Licenses for a ML model

Disclaimer: Dieser Thread wurde aus dem alten Forum importiert. Daher werden eventuell nicht alle Formatierungen richtig angezeigt. Der ursprüngliche Thread beginnt im zweiten Post dieses Threads.

Licenses for a ML model
Hello everybody,

I have some questions regarding licenses applying for a ML model and our coach asked me to share them here.

Our goal is to automatically categorize files based on their content by applying certain tags to them. To achieve this goal we are considering different ML approaches, some of which require a data set.

My questions:
How do licenses work in this case?
What license applies to the ML model created from the data set assuming it is CC licensed and the code creating and using the model is MIT licensed?
What other licenses could be used for the data set (e.g. ODC-BY)?
Do any licensing problems occur when combining data with different licenses (e.g. different CC licenses)?

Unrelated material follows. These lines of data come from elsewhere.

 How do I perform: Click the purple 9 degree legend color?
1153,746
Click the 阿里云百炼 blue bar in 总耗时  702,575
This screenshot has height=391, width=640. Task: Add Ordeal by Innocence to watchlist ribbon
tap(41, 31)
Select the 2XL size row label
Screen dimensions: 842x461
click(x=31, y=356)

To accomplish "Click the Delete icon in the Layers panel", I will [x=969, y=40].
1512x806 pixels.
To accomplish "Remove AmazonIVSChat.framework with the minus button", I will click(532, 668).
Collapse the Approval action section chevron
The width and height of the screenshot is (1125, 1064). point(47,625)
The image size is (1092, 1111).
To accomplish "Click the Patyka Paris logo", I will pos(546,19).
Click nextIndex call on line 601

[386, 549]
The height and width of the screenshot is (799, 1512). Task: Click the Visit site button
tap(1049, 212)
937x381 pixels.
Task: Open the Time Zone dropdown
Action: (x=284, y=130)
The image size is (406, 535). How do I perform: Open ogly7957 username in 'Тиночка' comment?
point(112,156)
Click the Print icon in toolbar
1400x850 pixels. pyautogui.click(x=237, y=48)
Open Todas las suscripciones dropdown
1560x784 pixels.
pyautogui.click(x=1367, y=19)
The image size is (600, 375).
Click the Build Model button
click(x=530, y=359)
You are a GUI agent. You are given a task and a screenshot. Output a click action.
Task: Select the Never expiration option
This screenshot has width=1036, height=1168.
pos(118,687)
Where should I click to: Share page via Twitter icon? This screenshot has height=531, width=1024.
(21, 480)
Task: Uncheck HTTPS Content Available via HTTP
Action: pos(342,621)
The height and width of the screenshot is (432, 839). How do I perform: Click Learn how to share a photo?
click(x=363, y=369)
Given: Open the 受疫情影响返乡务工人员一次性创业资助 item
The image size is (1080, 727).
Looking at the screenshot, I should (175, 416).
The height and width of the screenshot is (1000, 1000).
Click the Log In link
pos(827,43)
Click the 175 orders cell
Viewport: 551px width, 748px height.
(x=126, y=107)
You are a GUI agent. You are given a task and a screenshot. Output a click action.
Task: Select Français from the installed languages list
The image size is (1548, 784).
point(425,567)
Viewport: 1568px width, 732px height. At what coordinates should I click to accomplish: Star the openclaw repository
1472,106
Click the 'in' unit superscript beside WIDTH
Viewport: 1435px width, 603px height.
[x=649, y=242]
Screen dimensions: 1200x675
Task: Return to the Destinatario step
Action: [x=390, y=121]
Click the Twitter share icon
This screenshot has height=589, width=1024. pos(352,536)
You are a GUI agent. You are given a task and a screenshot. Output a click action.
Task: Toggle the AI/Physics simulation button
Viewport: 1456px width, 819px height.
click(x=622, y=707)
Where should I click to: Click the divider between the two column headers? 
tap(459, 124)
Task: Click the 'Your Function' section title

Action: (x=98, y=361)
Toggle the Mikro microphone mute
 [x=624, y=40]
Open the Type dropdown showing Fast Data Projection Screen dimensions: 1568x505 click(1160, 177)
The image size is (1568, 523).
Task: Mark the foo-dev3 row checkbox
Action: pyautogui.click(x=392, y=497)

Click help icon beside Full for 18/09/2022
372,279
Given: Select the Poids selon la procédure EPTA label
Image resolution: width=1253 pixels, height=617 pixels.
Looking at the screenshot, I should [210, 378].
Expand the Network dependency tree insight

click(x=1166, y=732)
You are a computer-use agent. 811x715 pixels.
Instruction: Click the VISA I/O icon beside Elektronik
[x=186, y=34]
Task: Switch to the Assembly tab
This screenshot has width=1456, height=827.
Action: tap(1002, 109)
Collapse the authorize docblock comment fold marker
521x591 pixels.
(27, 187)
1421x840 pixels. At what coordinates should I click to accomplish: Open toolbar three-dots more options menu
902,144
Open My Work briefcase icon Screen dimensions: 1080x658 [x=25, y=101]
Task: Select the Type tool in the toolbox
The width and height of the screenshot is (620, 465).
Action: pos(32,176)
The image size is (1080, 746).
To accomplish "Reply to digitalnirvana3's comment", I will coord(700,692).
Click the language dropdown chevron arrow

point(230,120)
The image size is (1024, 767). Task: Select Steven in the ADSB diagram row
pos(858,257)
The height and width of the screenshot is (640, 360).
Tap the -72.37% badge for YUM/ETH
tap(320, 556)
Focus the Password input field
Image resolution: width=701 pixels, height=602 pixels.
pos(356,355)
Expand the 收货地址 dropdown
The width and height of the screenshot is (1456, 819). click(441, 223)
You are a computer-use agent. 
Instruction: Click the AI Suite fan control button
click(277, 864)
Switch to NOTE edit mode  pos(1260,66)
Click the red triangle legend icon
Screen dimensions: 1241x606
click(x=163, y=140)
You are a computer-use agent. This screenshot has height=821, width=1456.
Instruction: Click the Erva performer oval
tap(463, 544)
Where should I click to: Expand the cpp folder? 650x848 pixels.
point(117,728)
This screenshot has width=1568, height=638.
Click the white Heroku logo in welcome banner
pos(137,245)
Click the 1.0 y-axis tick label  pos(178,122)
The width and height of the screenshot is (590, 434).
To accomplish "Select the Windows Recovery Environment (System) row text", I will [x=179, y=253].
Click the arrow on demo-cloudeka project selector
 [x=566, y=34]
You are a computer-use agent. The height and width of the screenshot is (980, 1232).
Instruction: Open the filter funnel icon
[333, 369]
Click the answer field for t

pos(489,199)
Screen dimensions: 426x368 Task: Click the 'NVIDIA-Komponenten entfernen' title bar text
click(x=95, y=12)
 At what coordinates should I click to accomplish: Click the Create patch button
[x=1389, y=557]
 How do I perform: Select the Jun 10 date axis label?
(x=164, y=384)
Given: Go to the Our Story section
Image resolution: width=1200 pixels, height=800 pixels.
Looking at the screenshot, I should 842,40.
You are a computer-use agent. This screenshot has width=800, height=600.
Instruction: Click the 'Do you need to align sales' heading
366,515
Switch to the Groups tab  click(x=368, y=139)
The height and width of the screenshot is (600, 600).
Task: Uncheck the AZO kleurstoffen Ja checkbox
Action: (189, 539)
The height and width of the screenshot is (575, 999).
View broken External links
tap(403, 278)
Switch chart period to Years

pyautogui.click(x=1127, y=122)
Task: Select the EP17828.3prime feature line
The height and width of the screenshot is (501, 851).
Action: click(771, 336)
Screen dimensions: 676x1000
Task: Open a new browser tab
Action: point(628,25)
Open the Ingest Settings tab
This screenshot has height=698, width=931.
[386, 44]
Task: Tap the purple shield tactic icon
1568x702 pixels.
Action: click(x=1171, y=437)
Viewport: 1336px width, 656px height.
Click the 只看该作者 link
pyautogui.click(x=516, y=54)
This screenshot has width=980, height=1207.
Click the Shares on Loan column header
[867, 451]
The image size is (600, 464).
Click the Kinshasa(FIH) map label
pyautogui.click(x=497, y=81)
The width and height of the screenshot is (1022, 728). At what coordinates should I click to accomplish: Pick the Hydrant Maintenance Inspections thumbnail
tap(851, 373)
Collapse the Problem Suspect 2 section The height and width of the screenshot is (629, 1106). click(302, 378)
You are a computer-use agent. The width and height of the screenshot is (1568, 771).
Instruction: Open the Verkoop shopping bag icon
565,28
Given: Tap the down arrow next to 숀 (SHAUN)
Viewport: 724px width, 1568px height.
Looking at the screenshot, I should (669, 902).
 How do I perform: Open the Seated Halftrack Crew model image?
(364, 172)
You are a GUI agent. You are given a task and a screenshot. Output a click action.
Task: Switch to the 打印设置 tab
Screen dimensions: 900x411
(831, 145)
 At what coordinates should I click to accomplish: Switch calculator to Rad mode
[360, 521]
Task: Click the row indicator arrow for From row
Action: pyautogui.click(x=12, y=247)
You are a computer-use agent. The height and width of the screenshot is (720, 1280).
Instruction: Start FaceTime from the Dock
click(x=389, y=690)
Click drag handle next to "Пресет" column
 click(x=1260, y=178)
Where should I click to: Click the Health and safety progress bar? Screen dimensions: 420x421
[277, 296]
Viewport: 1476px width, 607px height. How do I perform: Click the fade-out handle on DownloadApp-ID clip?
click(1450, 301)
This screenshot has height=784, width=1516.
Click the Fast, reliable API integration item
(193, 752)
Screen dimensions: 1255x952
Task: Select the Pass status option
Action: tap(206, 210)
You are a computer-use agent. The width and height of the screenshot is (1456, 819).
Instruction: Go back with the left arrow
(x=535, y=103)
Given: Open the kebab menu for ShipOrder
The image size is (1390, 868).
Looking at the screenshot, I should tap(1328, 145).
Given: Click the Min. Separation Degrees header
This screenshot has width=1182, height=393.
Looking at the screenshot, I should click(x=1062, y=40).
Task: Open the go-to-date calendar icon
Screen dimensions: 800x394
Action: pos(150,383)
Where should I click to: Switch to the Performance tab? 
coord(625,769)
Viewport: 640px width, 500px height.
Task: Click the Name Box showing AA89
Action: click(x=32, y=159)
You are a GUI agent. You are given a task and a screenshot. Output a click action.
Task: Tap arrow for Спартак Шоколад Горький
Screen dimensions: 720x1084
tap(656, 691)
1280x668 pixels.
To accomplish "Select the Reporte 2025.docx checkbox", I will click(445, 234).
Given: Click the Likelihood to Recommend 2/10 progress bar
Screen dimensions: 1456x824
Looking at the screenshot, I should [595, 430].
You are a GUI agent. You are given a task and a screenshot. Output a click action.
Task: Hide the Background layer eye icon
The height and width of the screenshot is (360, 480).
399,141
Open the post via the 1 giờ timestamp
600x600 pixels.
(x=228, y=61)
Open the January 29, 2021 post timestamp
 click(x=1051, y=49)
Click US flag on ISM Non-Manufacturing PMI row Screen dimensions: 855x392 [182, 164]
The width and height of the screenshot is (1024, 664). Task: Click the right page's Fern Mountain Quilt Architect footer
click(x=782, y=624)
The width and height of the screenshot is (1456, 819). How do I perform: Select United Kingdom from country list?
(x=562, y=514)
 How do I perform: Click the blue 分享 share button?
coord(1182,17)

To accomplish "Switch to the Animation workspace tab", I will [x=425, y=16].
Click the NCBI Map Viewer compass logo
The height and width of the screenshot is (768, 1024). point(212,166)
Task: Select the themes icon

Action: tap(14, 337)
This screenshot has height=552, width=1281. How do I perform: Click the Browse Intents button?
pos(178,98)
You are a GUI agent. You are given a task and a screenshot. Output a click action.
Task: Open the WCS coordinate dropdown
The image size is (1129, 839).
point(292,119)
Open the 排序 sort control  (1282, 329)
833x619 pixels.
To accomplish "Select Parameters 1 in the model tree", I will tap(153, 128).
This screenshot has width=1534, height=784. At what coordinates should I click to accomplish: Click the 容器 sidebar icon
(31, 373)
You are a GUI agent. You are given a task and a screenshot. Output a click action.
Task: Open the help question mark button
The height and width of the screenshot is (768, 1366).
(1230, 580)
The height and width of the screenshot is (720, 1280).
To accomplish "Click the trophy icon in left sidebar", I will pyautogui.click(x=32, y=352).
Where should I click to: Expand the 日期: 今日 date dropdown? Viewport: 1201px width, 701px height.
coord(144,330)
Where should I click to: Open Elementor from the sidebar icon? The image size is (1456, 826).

Like licenses in general, except that licenses made for open source don’t work well for data or models.

„CC licensed“ data and MIT licensed code does not imply anything about the ML model. Look careful, though, to additional information close to the code like a project website with an FAQ to find a license for the model. If nothing is to be found, you can assume that the model is proprietary and your team’s property. We suggest then an open data license like the ODC-BY license that you mention.

Well, what’s a problem here? Yes, there could be issues depending on what you want. I recommend only mixing ODC-BY licensed data.

Thanks for the diligence and intelligent questions!